聞こえ方としては完全にリバーブではないのですが、どこかステレオ感がする音になります。これは実際に部屋でシンセ等をならしている状態を想像して欲しいのですが、スピーカーから聞こえてくる音は、右の耳に入ってくるタイミングと、左の耳に入ってくるタイミングというのはわずかにずれています。これと似たような効果が、このフェーズシフトにより得られ、リバーブ的な音響効果になります。(リバーブというのは音が壁に跳ね返ってを繰り返しみたいな状態で得られる効果なので厳密には異なりますが)

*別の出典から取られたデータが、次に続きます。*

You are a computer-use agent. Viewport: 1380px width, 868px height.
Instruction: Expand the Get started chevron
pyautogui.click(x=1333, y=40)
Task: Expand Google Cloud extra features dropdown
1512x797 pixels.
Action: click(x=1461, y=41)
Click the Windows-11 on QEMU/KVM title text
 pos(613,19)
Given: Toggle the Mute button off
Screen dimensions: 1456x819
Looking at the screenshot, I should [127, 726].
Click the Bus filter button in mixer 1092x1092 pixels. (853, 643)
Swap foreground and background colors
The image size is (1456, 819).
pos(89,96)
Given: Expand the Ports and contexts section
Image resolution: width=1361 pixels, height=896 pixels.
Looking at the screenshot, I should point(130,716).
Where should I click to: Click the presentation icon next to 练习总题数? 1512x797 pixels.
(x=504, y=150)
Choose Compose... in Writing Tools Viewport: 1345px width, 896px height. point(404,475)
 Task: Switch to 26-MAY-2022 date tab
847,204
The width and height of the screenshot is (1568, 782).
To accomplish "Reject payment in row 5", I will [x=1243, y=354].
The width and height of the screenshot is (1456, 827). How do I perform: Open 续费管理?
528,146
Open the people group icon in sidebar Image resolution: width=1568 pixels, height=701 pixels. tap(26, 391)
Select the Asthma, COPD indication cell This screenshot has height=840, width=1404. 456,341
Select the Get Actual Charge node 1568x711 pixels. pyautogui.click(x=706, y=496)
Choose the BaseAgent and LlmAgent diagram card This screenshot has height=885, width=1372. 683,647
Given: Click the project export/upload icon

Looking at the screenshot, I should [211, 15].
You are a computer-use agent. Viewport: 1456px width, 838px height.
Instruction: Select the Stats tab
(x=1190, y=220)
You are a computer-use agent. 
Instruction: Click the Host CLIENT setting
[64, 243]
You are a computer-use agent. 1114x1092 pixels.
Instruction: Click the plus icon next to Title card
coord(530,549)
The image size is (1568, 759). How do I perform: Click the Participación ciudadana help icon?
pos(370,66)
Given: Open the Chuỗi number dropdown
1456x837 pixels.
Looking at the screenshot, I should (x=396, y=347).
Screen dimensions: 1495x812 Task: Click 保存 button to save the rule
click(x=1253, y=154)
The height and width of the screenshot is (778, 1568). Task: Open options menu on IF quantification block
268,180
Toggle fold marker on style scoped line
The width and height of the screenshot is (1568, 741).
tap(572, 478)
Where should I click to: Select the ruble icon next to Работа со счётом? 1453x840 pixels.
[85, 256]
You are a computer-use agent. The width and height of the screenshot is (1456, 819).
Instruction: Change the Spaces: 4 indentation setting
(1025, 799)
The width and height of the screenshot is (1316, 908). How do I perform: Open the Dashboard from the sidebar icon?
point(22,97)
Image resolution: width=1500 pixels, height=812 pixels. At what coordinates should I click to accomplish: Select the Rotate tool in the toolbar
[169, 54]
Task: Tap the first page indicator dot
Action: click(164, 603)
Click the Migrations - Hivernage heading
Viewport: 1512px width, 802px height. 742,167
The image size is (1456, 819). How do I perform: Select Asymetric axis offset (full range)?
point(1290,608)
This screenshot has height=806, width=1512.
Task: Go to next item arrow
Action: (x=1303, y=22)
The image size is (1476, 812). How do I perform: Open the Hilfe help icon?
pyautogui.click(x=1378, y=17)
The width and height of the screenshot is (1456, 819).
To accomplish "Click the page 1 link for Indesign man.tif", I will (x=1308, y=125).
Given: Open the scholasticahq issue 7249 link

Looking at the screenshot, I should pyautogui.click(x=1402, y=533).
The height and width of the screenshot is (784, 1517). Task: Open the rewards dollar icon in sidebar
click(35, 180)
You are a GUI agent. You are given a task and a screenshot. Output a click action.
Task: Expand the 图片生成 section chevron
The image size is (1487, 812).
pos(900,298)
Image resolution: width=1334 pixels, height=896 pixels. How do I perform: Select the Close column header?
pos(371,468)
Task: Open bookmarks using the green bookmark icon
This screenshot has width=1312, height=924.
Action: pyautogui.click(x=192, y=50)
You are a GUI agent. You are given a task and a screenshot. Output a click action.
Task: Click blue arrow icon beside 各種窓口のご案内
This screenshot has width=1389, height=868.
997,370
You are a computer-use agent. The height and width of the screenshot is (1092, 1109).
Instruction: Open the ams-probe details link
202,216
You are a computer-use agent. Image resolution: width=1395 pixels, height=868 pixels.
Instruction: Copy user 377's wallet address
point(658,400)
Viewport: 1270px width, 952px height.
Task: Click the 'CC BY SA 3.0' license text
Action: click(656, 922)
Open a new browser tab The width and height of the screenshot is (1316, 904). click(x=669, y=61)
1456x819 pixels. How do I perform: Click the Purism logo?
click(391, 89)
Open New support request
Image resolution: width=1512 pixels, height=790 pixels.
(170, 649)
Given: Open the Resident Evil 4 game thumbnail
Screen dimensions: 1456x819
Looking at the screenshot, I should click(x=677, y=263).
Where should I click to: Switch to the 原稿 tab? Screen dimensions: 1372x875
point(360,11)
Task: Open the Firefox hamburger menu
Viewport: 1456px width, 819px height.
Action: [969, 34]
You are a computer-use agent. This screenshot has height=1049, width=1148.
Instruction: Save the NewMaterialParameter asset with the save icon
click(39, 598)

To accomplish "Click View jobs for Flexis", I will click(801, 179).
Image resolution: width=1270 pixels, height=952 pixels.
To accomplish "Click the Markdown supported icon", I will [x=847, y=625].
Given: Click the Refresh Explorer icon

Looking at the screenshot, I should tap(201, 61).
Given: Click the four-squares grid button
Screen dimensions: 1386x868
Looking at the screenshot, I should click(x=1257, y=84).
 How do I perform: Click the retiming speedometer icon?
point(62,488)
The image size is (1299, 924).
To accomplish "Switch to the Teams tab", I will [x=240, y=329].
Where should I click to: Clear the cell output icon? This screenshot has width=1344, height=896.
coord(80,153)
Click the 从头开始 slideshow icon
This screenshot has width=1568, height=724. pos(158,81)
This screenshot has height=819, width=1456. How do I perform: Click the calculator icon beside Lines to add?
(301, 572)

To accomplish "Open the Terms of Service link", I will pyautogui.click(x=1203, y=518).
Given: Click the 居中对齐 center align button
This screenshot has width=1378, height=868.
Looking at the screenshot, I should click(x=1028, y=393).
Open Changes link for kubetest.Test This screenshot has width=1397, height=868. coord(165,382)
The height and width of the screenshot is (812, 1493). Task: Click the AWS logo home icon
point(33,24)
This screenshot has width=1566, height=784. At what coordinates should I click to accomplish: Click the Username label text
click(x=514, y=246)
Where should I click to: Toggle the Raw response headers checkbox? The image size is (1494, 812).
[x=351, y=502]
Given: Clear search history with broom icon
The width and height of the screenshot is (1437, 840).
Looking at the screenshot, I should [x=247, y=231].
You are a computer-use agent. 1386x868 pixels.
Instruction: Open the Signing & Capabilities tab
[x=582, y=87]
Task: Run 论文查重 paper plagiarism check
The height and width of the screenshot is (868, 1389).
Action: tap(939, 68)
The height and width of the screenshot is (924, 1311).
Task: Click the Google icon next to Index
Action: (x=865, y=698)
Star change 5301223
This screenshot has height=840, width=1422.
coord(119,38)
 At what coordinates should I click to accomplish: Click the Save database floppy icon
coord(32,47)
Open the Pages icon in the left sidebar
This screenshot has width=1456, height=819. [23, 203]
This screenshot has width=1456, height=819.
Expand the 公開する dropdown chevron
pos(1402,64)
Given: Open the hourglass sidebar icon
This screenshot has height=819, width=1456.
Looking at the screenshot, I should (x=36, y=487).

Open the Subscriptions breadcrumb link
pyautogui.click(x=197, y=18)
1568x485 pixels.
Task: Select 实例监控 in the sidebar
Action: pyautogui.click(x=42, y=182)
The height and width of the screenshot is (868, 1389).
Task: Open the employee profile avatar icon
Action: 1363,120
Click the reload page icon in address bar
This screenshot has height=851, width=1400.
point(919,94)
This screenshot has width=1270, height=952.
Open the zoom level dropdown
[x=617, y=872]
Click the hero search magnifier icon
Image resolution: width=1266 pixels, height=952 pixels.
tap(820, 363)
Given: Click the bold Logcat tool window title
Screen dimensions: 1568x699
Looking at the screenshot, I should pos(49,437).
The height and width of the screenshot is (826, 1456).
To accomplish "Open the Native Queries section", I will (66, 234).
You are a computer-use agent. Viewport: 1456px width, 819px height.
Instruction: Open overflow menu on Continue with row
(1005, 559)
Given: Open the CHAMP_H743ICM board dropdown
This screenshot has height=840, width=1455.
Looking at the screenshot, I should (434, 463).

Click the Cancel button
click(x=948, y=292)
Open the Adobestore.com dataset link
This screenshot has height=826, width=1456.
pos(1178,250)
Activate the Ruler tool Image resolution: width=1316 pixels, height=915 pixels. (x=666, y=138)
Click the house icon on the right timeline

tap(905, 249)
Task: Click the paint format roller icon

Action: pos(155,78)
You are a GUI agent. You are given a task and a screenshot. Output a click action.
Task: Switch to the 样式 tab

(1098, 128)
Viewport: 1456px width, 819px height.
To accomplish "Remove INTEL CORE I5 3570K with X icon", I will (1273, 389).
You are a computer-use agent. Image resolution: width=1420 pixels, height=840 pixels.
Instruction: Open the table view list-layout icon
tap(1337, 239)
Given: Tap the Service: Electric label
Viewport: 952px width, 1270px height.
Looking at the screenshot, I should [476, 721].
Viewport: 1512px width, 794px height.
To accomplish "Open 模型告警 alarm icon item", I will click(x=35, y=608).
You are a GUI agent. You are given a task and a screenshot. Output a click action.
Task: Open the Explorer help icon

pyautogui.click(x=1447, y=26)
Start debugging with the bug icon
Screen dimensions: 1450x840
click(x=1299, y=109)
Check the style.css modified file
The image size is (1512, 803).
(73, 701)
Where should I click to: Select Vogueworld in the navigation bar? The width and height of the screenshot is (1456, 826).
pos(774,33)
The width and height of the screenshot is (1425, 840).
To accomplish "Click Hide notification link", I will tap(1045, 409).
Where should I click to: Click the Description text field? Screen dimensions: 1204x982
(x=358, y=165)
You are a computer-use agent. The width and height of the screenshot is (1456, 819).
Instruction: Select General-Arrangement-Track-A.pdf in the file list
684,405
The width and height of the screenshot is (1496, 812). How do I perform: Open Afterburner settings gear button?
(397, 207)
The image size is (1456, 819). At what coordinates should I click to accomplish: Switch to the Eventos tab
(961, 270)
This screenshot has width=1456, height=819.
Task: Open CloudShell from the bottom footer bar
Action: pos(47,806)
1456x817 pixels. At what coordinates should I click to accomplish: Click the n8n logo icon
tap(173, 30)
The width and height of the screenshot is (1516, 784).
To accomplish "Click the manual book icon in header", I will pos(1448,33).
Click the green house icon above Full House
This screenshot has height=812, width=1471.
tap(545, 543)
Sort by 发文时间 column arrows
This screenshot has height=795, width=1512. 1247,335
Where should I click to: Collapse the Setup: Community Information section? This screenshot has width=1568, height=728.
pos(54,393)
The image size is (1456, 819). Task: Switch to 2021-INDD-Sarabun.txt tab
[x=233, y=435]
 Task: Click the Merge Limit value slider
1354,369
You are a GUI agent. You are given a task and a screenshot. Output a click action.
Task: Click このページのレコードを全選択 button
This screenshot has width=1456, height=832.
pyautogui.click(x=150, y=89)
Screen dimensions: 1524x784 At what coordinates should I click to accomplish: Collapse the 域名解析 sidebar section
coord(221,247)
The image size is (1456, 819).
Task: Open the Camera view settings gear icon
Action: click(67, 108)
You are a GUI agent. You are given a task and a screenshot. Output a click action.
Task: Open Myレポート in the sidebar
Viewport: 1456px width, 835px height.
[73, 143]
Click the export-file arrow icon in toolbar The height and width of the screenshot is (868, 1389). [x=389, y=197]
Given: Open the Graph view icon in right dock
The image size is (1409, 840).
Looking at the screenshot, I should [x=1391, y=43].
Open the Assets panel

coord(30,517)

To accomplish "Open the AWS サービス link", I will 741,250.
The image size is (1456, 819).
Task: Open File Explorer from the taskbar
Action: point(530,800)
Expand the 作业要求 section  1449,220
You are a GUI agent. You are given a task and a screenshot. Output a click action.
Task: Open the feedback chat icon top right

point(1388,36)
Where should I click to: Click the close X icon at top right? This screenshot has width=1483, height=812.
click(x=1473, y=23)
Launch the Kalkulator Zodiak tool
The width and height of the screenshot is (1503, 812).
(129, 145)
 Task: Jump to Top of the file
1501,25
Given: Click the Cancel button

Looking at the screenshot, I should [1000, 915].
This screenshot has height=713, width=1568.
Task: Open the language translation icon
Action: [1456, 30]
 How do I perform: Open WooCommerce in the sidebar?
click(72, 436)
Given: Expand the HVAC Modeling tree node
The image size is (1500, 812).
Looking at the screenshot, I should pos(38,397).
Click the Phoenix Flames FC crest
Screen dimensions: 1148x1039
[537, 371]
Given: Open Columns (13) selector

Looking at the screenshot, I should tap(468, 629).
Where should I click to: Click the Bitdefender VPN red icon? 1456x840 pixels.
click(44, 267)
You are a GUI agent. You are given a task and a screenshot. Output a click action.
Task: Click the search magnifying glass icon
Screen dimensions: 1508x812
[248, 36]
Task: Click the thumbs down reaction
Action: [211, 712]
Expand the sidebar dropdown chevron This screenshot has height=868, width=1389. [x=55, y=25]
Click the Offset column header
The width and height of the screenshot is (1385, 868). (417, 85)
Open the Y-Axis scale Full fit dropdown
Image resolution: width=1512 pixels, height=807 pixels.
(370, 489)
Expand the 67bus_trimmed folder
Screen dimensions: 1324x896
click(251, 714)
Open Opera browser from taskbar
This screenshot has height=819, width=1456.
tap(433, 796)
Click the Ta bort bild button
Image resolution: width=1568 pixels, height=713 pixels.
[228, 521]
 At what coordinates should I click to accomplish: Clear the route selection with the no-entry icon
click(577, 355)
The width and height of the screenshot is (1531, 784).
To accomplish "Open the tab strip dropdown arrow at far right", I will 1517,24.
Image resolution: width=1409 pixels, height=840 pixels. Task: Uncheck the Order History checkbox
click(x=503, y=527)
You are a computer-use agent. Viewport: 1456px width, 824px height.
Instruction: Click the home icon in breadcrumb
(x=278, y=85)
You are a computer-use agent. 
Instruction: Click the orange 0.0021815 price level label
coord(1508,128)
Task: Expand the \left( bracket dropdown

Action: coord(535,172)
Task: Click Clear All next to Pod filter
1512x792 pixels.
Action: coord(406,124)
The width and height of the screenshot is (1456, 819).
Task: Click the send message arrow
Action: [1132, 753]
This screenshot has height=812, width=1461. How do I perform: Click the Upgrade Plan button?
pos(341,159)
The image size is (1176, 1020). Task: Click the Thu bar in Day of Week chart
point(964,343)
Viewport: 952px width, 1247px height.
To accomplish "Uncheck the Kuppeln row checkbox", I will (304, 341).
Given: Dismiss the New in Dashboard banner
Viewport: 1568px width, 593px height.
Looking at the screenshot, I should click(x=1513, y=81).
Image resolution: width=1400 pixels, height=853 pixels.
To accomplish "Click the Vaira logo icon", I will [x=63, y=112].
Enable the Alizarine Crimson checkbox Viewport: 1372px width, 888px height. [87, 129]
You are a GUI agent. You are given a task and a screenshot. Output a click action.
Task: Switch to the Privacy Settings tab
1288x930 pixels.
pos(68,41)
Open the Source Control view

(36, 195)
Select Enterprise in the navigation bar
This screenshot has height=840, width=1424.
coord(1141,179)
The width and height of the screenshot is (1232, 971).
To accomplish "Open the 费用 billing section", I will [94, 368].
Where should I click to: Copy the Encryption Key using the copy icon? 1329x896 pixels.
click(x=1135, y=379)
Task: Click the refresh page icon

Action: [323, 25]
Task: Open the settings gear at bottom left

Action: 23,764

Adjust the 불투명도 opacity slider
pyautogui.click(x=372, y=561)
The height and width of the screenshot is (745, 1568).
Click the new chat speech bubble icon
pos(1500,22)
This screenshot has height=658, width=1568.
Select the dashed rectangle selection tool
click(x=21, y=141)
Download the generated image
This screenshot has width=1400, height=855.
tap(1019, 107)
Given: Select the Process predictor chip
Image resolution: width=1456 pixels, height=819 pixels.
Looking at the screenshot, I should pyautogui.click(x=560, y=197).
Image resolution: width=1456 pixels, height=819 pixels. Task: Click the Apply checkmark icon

これはフェーズシフトにより得られる効果の一つで、このほかにも、フェーズシフトをハードにモジュレーションさせたりしても、面白いです。(Line PMジャックでCVコントロール可)

HV1の手触り

Weston Precision Audioは今までも色々とオシレーターをリリースしているのですが、いずれもアナログな操作感がする印象のモジュールでした。そこに新しく作るのがデジタルなオシレーターなんだ……!と、リリース前は感じていたのですが、実際にできあがったものを触ってみると、とてもアナログな操作感のするオシレーターとして完成されている印象があります。

そういう体験を経てから改めて考えさせられたのが、「何がアナログらしさだと、自分は感じているんだ?」ということだったりしたんですが、おそらく、このHV1自体は一般的なVCOのごとく、ただ波形を出力しっぱなしにするだけ。そして、各種モジュレーションが用意されている。そしてそれらをコントロールするノブやジャックのインターフェースが用意されという点が大きいのかも知れません。

例えばウェーブテーブルを扱えるシンセとしては、当店ではOXI Coralがあります。OXI Coralはパワフルなシンセで、ウェーブテーブルはその中の一機能にすぎないんですが、ポリでも鳴らせて、より機能的にはリッチであることは確かです。なんですが、正直TakazudoはこのHV1を触るまで、OXI Coralにウェーブテーブル機能が合ったこと自体忘れてしまっていました。OXI Coralには非常にたくさんの機能があり、パラメーターも柔軟にコントロールできるようになってはいるものの、それは基本MIDI経由で行うものであり、パネル上に配置されているインターフェースはごく一部です。これに対し、アナログな操作感のあるモジュールというのは、そのモジュールの機能が絞られており、そしてそのパラメーターをコントロールするジャックやノブがパネル上に存在している。それゆえに機能の理解とコントロールに集中できるみたいな側面がある気がしています。(そのぶん出来ることも限られてくると言う側面もありますが)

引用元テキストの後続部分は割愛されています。